First- did you miss me? Cause I missed you internet land. Being without internet is a wee bit like amnesia. I know I know stuff, but without ready written evidence to back me up I feel all lost and woozy and disconnected.
But once more into the breach I am.
Wonder and I were having a discussion a while ago about the friction between feminists who hate that the burden of caring and nurturing is always put on the backs of unpaid women, and PWD who need care in order to function in the world. Both Wonder and I have experience as carers, but for personal reasons I fall more into feminist side of the argument and Wonder falls into the PWD side.
Both of us are right and the solution lies not in acquiescence on either side, but in a 3rd way.
The problem is that women are expected to be the free labor backbone of society, not just in caring for children and spouses but parents and school functions and houses and and and and. It's free labor. It's hard work. It's worth something more than we have been given (less income over the course of our life times, for example). It can wear you out. There is no vacation time from one's own family, after all.
We need caring to stop being seen as some form of biblical punishment that's been inflected on us since Eve ate that stupid apple. We need it to be seen for what it is, and immensely valuable profession that is necessary for society to continue.

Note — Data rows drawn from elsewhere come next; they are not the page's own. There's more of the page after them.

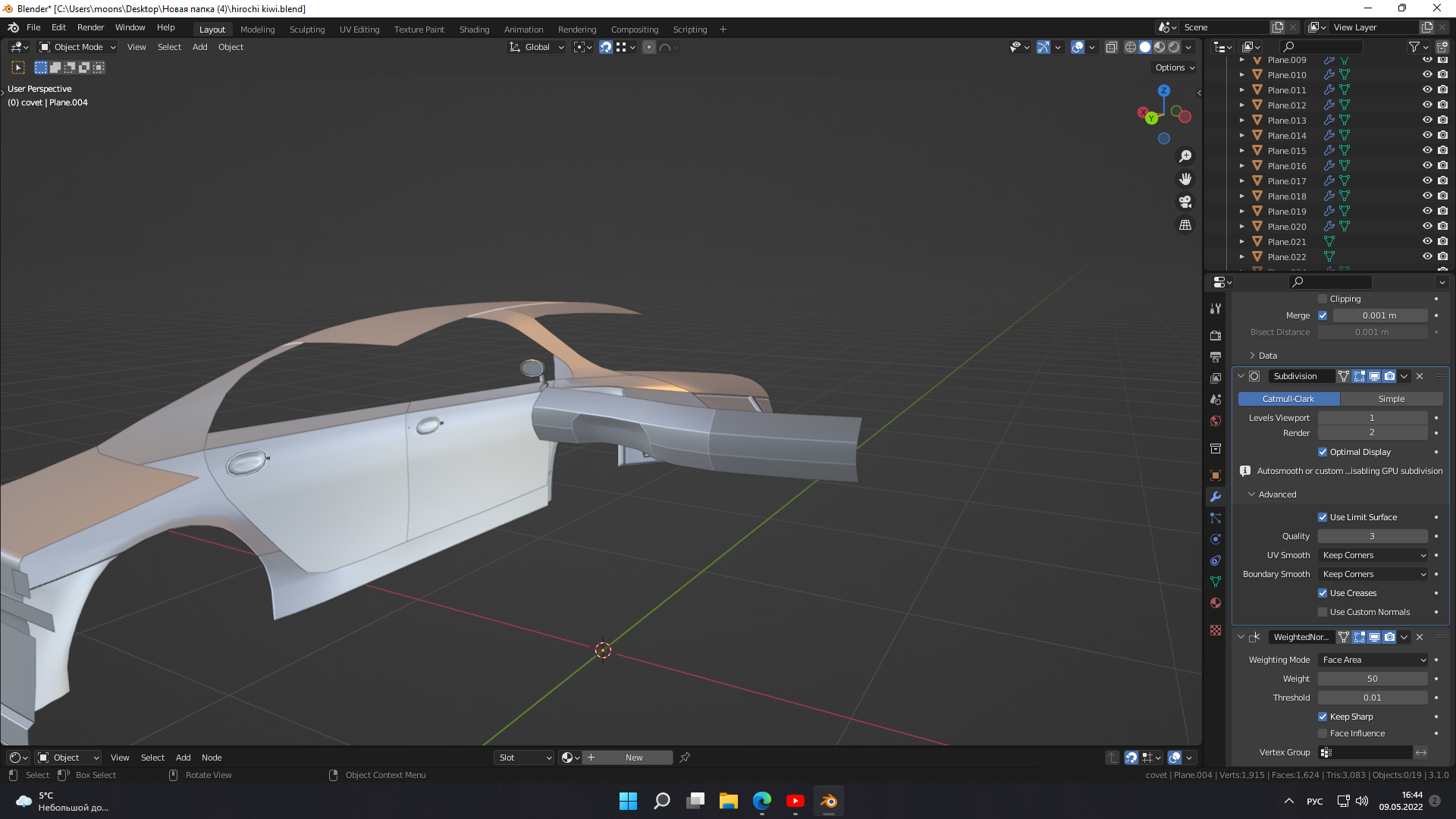Uncheck Use Limit Surface
Image resolution: width=1456 pixels, height=819 pixels.
1323,517
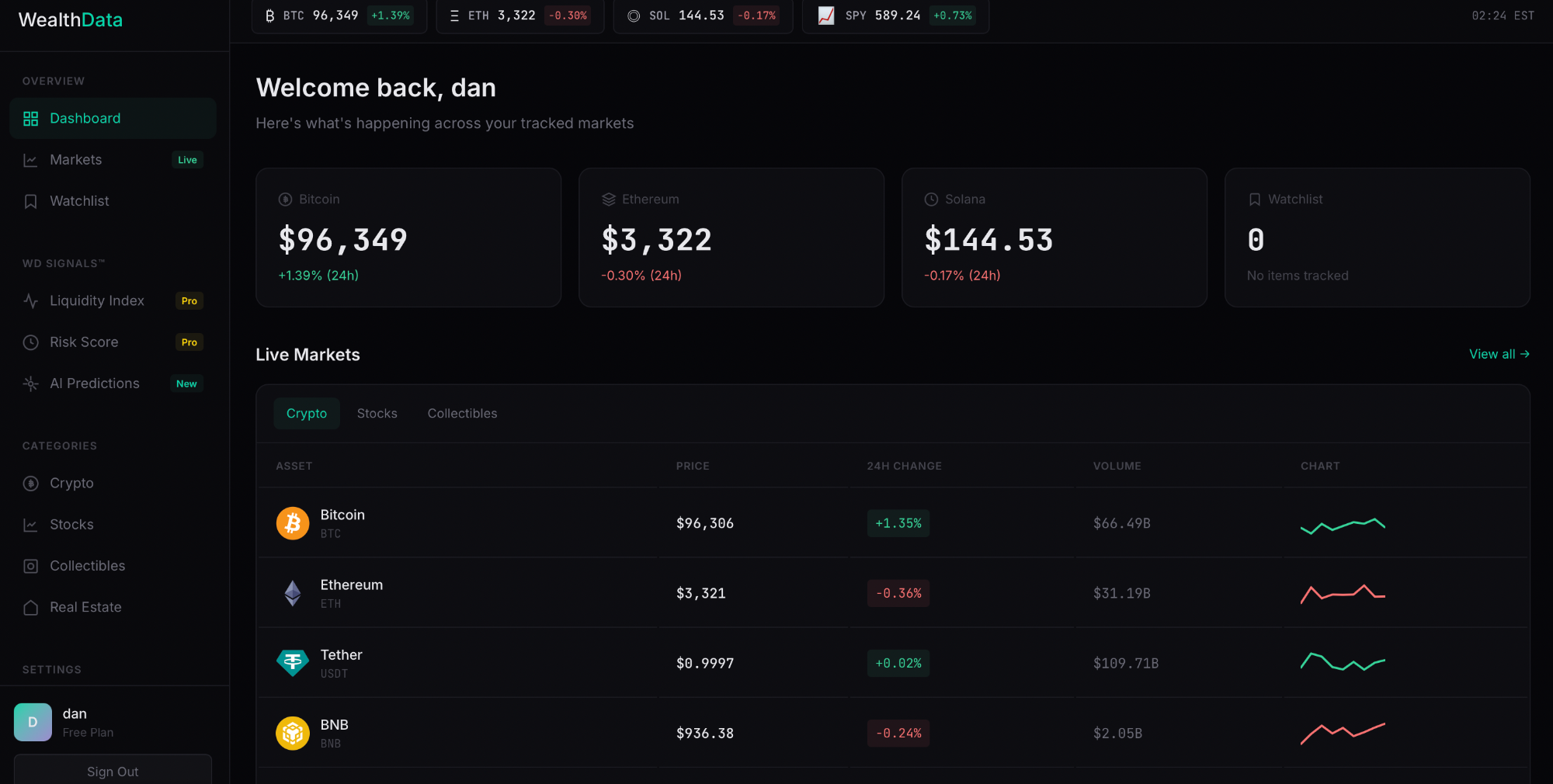
Task: Open Markets via the chart icon
Action: 30,159
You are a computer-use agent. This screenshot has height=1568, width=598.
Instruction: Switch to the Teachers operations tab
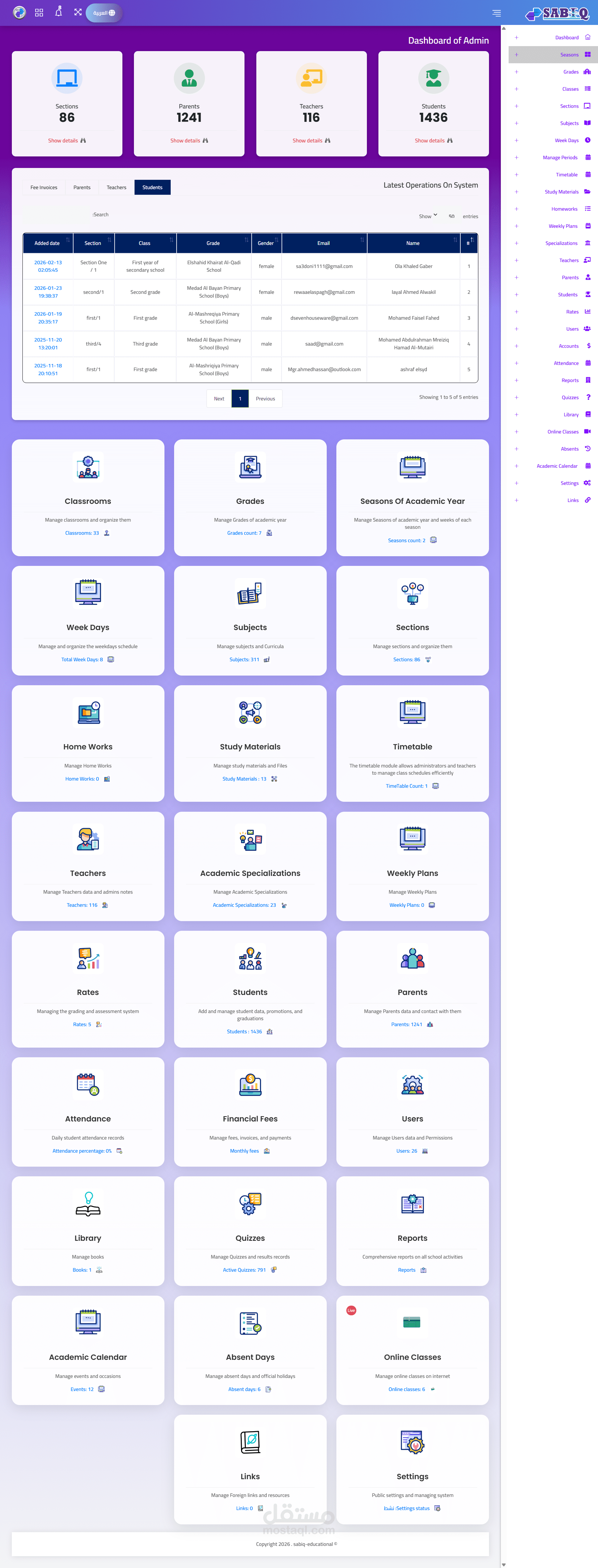[116, 188]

And you know the thing about professions is that people get to choose them. They aren't usually forced onto folks.
On the flip side, PWD are part of society, and they deserve every bit of help they can get. Just like children shouldn't be seen as a punishment for wanton trollopy, lapses in good health should not make a person "burdensome".
We need "women's work" to be seen as valuable to society. PWD need to be seen as valuable to society. We need to cough up the money to pay for the tools and the work that it is done to keep society running.
Children need to be looked after, houses need to be cleaned, grandpa shouldn't be left alone during the day because he forgets to turn off the stove. These are valuable jobs. We should pay for them and we should pay well.
(You all know that once caring becomes a "skilled" profession with a livable wage,suddenly all sorts of men will discover their nurturing side- best antidote to the second shift problem I can think of).